US chart of the week—Capex conundrum

While we still believe an increase in capex will contribute significantly to US growth this year, hard data remains uneven.

 

Our 2018 US growth scenario of 3.0% GDP growth in the US is premised on solid non-residential investment growth of 7.0% – itself based on: (1) the positive business environement post tax cuts; (2) strong global growth; and (3) tighter domestic resource and capacity utilisation.

In Q1, US investment was up 6.1% y-o-y, down from 6.3% in full-year 2017. So we need US capital expenditure (investment) to accelerate again in the coming quarters to get to our 7% annual forecast, which is a crucial ingredient for our 3% GDP growth forecast.

The recent signals about investment show a disconcerting gap between surveys (i.e. what businesses say) and hard data (i.e. what they do). The surveys are indeed strong. The New York Federal Reserve’s recently released ‘Empire’ survey for May showed solid capex intentions (29.5, well above the 5-year average of 17.6). A special semi-annual ISM survey this month showed that capex intentions in the manufacturing sector up 10.1% on average for this year, compared with 2.7% in December 2017.

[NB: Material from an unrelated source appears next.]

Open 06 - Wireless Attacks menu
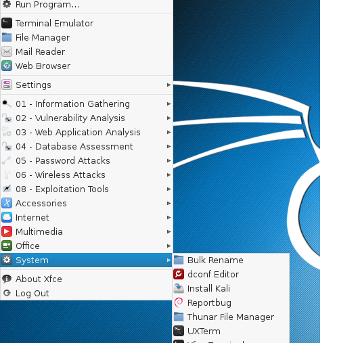 tap(87, 175)
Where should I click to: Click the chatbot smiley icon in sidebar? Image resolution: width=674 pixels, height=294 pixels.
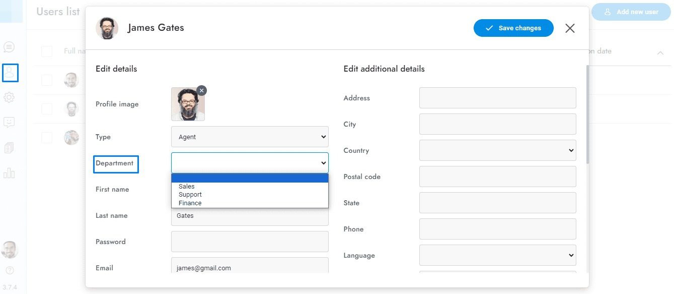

However, hard data paint a more mixed picture. A good proxy for capex can be found in the industrial production series, particularly the machinery and business equipment sub-indices, which grew at a y-o-y rate of just 2.8% and 1.3%, respectively, in April—a disappointing outcome when set beside the buoyant surveys. For now, we are keeping our US capex optimism intact, but it could be called into question if hard data continues to underwhelm.